Since meta tags can not be used with file types other than HTML and rapidly become cumbersome, a number of organizations working through the World Wide Web Consortium have developed a more general structure known as the Resource Description Framework (RDF). RDF is described in Panel 10.5.

Panel 10.5
The Resource Description Framework (RDF)

The Resource Description Framework (RDF) is a method that has been developed for the exchange of metadata. It has been developed by the World Wide Web Consortium, drawing concepts together from several other efforts, including the PICS format, which was developed to provide rating labels, to identify violence, pornography, and similar characteristics of web pages.
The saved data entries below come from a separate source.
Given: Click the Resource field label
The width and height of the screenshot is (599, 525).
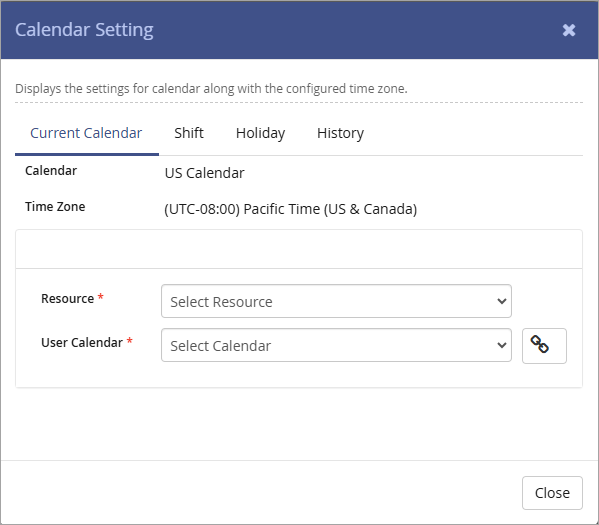Looking at the screenshot, I should click(x=67, y=298).
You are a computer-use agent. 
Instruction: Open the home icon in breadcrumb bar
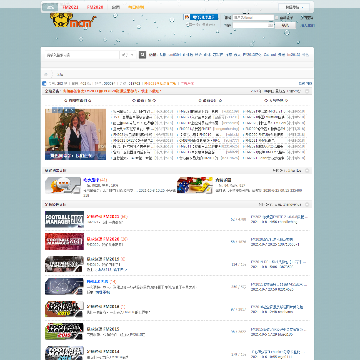coord(46,74)
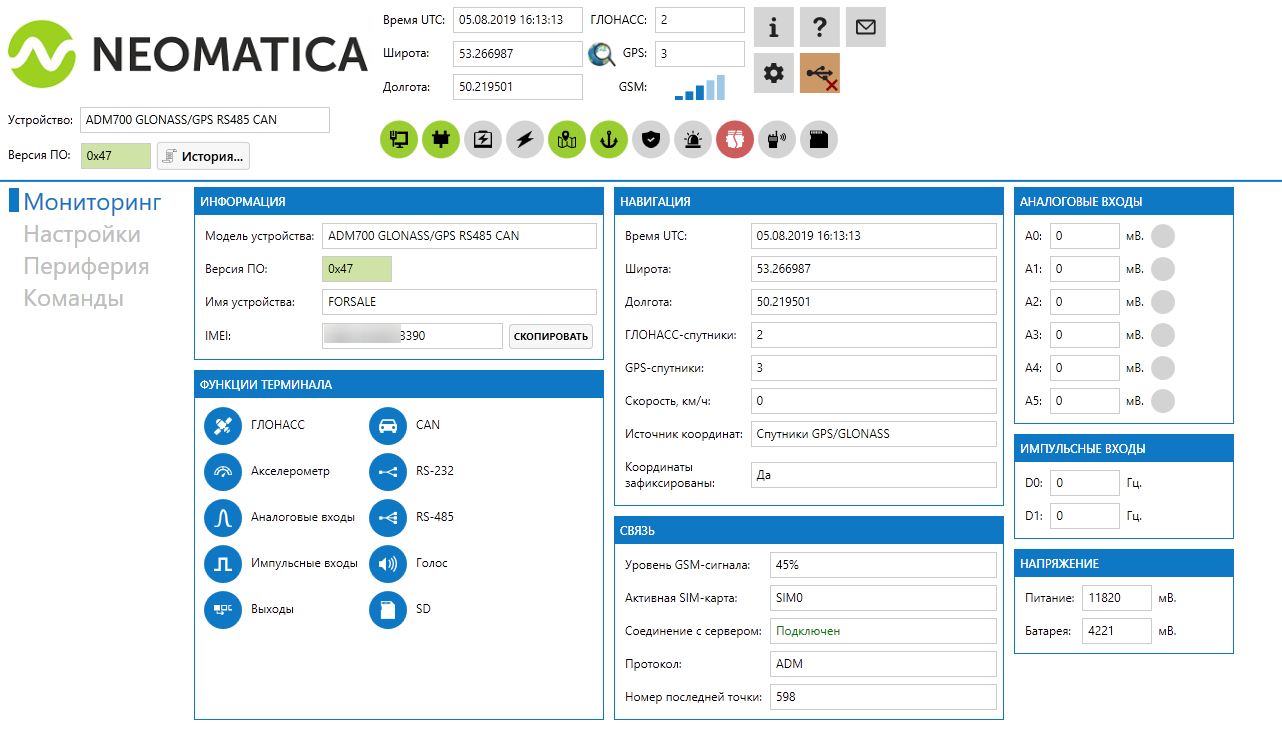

The Dublin Core team is working closely with the RDF designers.

A metadata scheme, such as Dublin Core, can be considered as having three aspects: semantics, syntax, and structure. The semantics describes how to interpret concepts such as date or creator. The syntax specifies how the metadata is expressed. The structure defines the relationships between the metadata elements, such as the concepts of day, month and year as components of a date. RDF provides a simple but general structural model to express the syntax. It does not stipulate the semantics used by a metadata scheme. XML is used to describe a metadata scheme and for exchange of information between computer systems and among schemes.

The structural model consists of resources, property-types, and values. Consider the simple statement that Shakespeare is the author of the play Hamlet. In the Dublin Core metadata scheme, this can be represented as:

Resource   Property-type   Value
Hamlet -----------> creator -------------> Shakespeare
  -----------> type -------------> play

A different metadata scheme, might use the term author in place of creator, and might use the term type with a completely different meaning. Therefore, the RDF mark-up would make explicit that this metadata is expressed in the Dublin core scheme:

     <DC:creator> Shakespeare</DC:creator>
     <DC:type> play</DC:type>

To complete this example, Hamlet needs to be identified more precisely. Suppose that it referenced by the (imaginary) URL, "http://hamlet.org/". Then the full RDF record, with XML mark-up, is:

     <RDF:RDF>
        <RDF:description RDF:about = "http://hamlet.org/">
           <DC:creator> Shakespeare</DC:creator>
           <DC:type> play</DC:type>
        </RDF:description>
     </RDF:RDF>

The mark-up in this record makes explicit that the terms description and about are defined in the RDF scheme, while creator and type are terms defined in the Dublin Core (DC). One more step is needed to complete this record: the schemes RDF and DC must be defined as XML namespaces.

The RDF structural model permits resources to have property-types that refer to other resources. For example, a database might include a record about Shakespeare with metadata about him, such as when and where he lived, and the various ways that he spelled his name. The DC:Creator property-type could reference this record as follows:

   <DC:creator RDF:about = "http://people.net/WS/">

In this manner, arbitrarily complex metadata descriptions can be built up from simple components. By using the RDF framework for the syntax and structure, combined with XML representation, computer systems can associate metadata with digital objects and exchange metadata from different schemes.

Techniques of information retrieval

The rest of this chapter is a brief introduction to information retrieval. Information retrieval is a field in which computer scientists and information professionals have worked together for many years. It remains an active area of research and is one of the few areas of digital libraries to have a systematic methodology for measuring the performance of various methods.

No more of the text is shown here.